Kaye wanted more time to massage his debut film, and when his request was refused, asked that his name be removed from the work. Bad-mouthing New Line Cinema and star Edward Norton, both publicly and in a series of eccentric ads in trade papers, Kaye may be obscuring the power of his substantial on-screen accomplishment. With almost every shot calibrated for maximum elegy or "kapow!," this crunchy melodrama is sensationalism with heart.
As Derek Vinyard, an articulate L.A. skinhead just released from prison for the murder of two young black men, Edward Norton is simply remarkable, giving a rare kind of focused, intent performance that is laden with star dazzle yet always in the service of the character. The drama unfolds as two parallel stories. The-present, in color, presents Vinyard with the dilemma of talking his admiring younger brother (Edward Furlong, fine as always) out of the beliefs he no longer holds. The past plays out in black-and-white, largely in thrillingly tight-in close-ups, to show how the two brothers got to where they are. Kaye's work as director and cinematographer has an unusual, bracing intensity, yet it dances with the danger of becoming merely didactic.

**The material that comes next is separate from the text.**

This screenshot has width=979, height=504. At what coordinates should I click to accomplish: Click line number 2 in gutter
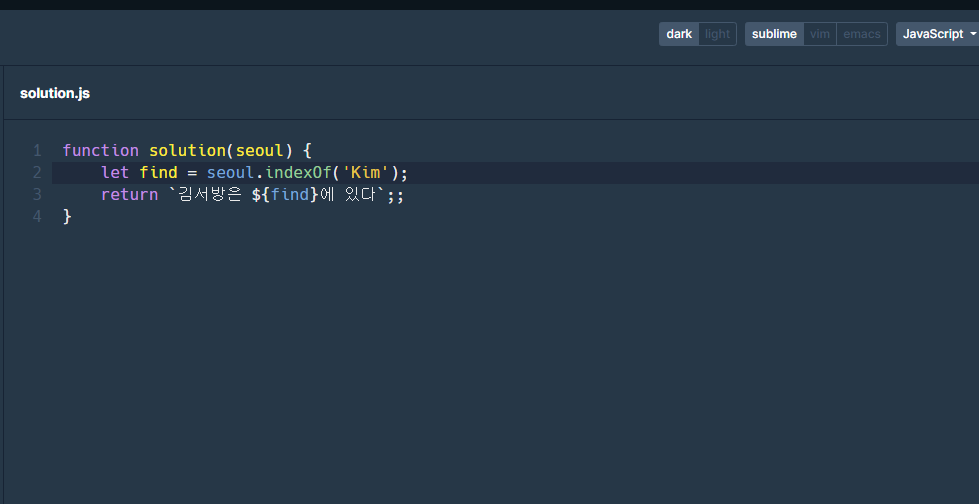37,172
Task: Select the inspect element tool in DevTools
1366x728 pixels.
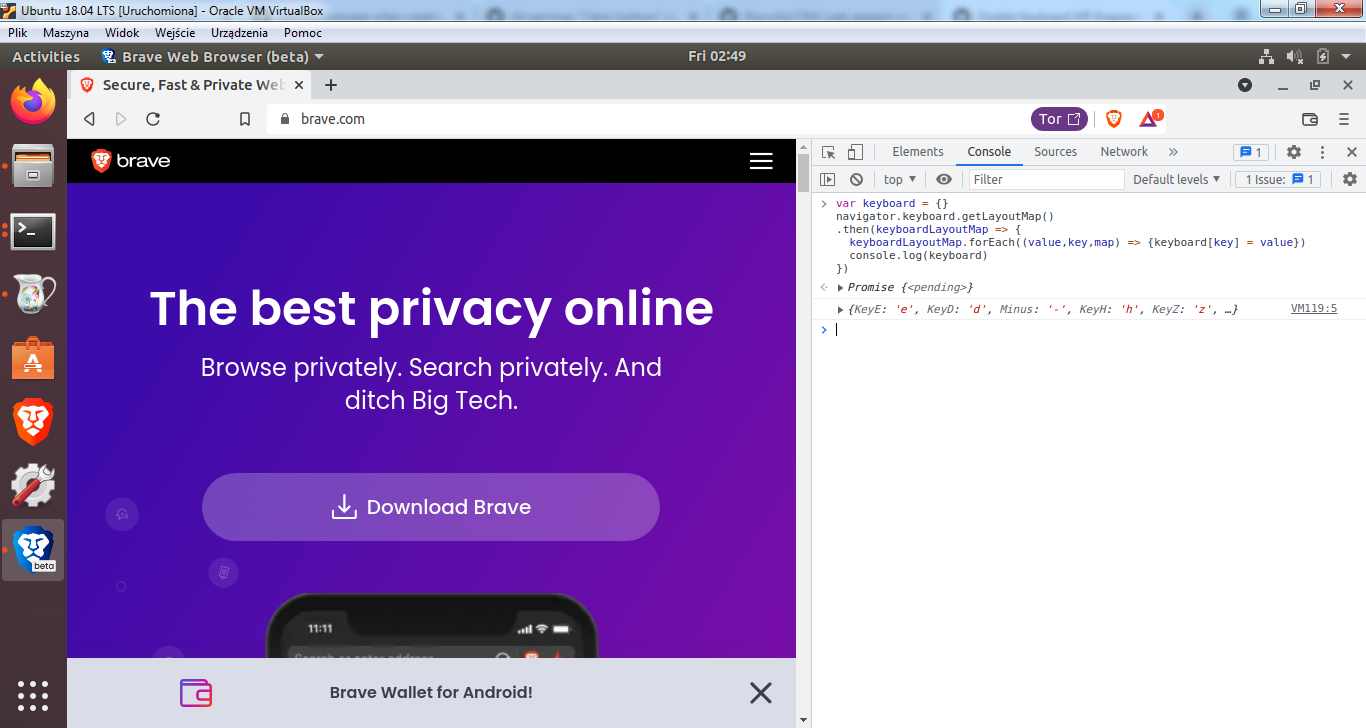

"I would probably say we went the other way," Norton says, toying with a bottle cap, "to be sure that the movie didn't overwhelm the message. [Even with] the power of the imagery, [we made] very, very sure that this guy, however heroic he may seem in the subjective memories of his brother, that the present tense storyline gives the lie to any kind of glamorization of him, any kind of suggestion that there's a positive outcome to this kind of behavior."

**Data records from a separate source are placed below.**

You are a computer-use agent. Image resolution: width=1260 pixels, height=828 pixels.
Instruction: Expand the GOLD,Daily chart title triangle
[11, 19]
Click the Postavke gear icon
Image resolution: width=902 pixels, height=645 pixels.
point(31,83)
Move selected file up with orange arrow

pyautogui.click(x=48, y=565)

Up until the public brawling just prior to release, Norton says, the film represented one of the most productive collaborations of his career. "One of the things that Tony and [screenwriter] David McKenna and I all [said] very early on is that this guy should be the king of the skinheads. Tony used to say that with the first scene, the way you're introduced to this character, any skinhead kid in the audience would go, 'Oh my God, that's it, that's exactly how I see myself, how I want to be.' Then you proceed to entrap that [viewer]. If you can give that character a heroic dimension when he falls and goes through this process of transformation, you have to contend with [the tragic consequences]."
Kaye, who also dabbles in conceptual art projects as well as television commercials, often treated a day's shooting as a new "project," throwing out the rules that govern almost all commercial production. "He doesn't come from a narrative film background, he comes from a 'pure art' background, and he let himself get wrapped up in the perception of Tony Kaye as an artist with a capital A, [rather] than focusing on the more grounded job of making a film, delivering it and in a mature way, contending with the practical realities of making a film to a release schedule. I think Coppola said, 'You never finish a film, you just abandon it.'" Norton chuckles. "You can't be scared. You've just got to throw it out there and let it go. The irony is that the film he delivered to [New Line], the film everyone will see, is getting such a tremendous response. I just think he panicked."
With all this foofaraw about a movie about the limits of rage, doesn't Norton feel even a little anger? "No. Nope. Not even. Rage? we just made a movie about the consequences of letting your life being dictated by rage. It's not productive. I don't feel that way about Tony, and I'm really proud of this film. As in many cases, like 'Apocalypse Now,' do you remember all of what went on? The minute something comes out, it takes a life of its own and it exists completely on its own. Your average mainstream audience doesn't give a shit about any of this stuff we're talking about and they won't experience the film through the prism of it. We wanted to provoke thoughtful discussions about these issues and emotions and we've succeeded at doing that, whether Tony wants to claim it for himself or not. In as kind a way as I can say, not with anger, I think Tony is victimizing himself."
Norton believes that the chilling price that Vinyard must pay for his actions will rise above Kaye's contentiousness. "I should be really clear," Norton says of his director. "I don't have any negative feelings about the process of making the film. We had a very intense, creative, fervent, wonderful collaboration, with everyone supporting this process. If there's anything out of the ordinary that's gone on in the entire post-production of this film, it's how long Tony Kaye got from a major studio to edit a first film.
Eighteen months is completely unheard of. I've never heard of that kind of indulgence on a first film." Norton laughs, pocketing the bottle cap. "It was wonderful! The only thing that dismays me is that we all ought to be sitting around together, celebrating the impact of the film."